Transfert de Mason Greenwood : une pétition des supporters romains menace l’opération

L’OM se trouve dans une position délicate. Sous la surveillance étroite des instances européennes, le club marseillais doit impérativement assainir ses finances avant la clôture de l’exercice pour éviter des sanctions sportives majeures. Dans ce contexte de restructuration économique, Stéphane Richard et Grégory Lorenzi, respectivement président et directeur sportif, s’apprêtent à orchestrer plusieurs départs de poids durant le mercato estival. Parmi les joueurs susceptibles de renflouer les caisses, Mason Greenwood figure en tête de liste en raison de sa forte valeur marchande.

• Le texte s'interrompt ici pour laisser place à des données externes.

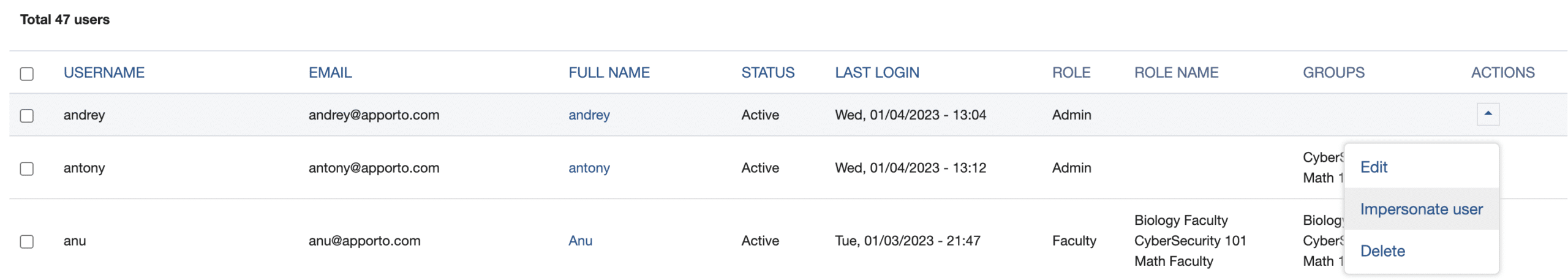Image resolution: width=1568 pixels, height=280 pixels.
Task: Open antony's full name link
Action: [589, 168]
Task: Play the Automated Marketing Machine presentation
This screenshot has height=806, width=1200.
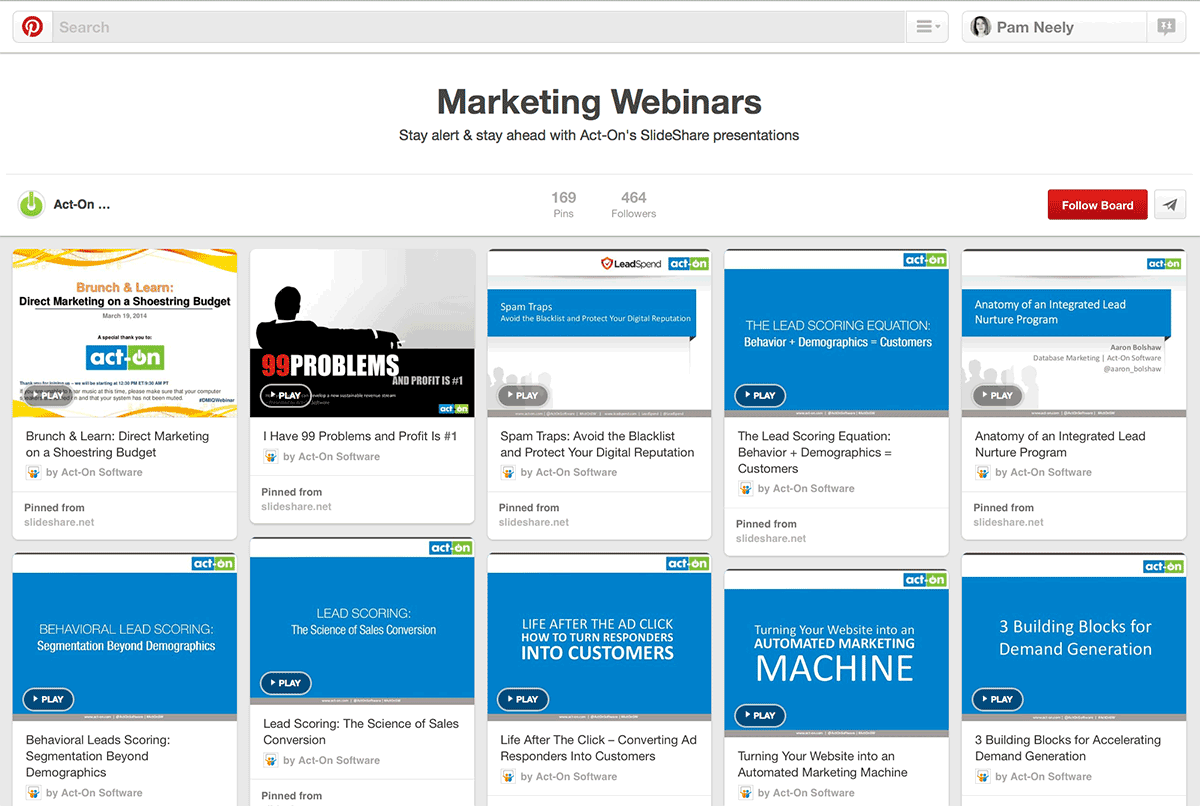Action: pyautogui.click(x=760, y=715)

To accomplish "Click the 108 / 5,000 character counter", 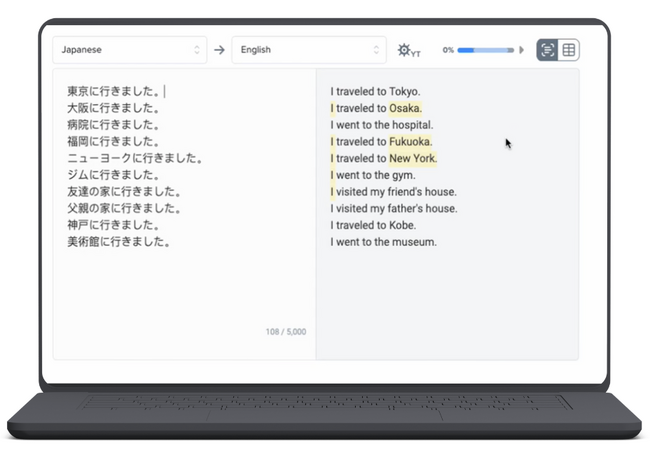I will click(x=286, y=331).
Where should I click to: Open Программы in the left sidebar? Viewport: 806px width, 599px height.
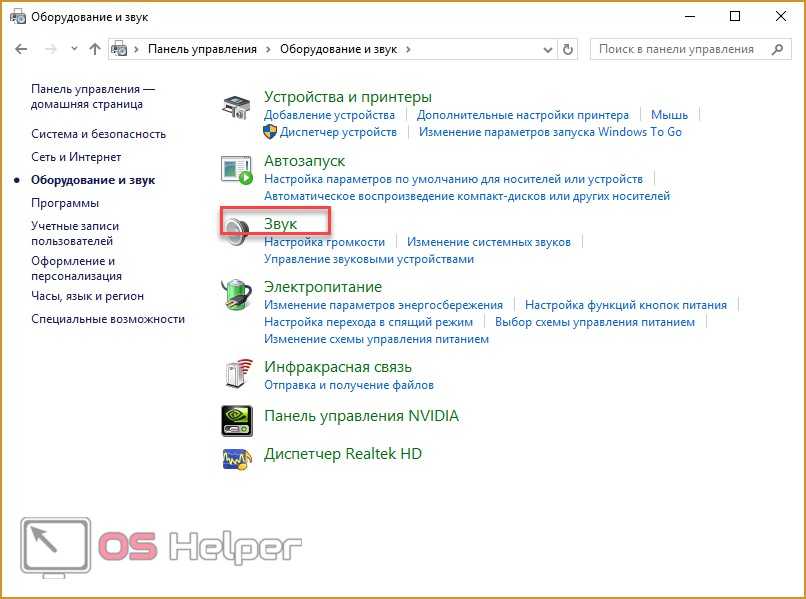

L’AS Roma en pôle position pour recruter l’attaquant

Le futur de l’attaquant anglais semble se dessiner du côté de l’Italie. L’AS Roma a fait de Mason Greenwood sa cible prioritaire pour porter son nouveau projet sportif et assurer un retour ambitieux en Ligue des champions. Si le joueur semble séduit par la perspective de rejoindre la Serie A, les exigences financières de l’OM freinent encore la conclusion de l’accord. Le club phocéen réclame près de 50 millions d’euros pour libérer son numéro 10, sachant qu’une clause prévoit le reversement de 40 % du montant à Manchester United. Les discussions se poursuivent, mais un obstacle inattendu vient perturber la transaction.

Une levée de boucliers des supporters italiens

Le transfert est loin de faire l’unanimité dans la capitale italienne. Une partie du public de la Louve manifeste activement son opposition via une pétition en ligne intitulée « #NoGreenwood : La Roma doit rester fidèle à ses valeurs ». Ce mouvement de contestation s’appuie sur le passé extra-sportif du joueur, marqué par des accusations de violences conjugales et de tentative de viol. Ce passif lourd explique également pourquoi l’attaquant dispose de si peu d’options sur le marché européen, particulièrement en Premier League où il n’est plus le bienvenu. L’influence de cette mobilisation populaire sur la décision finale des dirigeants romains reste l’inconnue majeure qui pourrait faire capoter ce dossier crucial pour les finances marseillaises.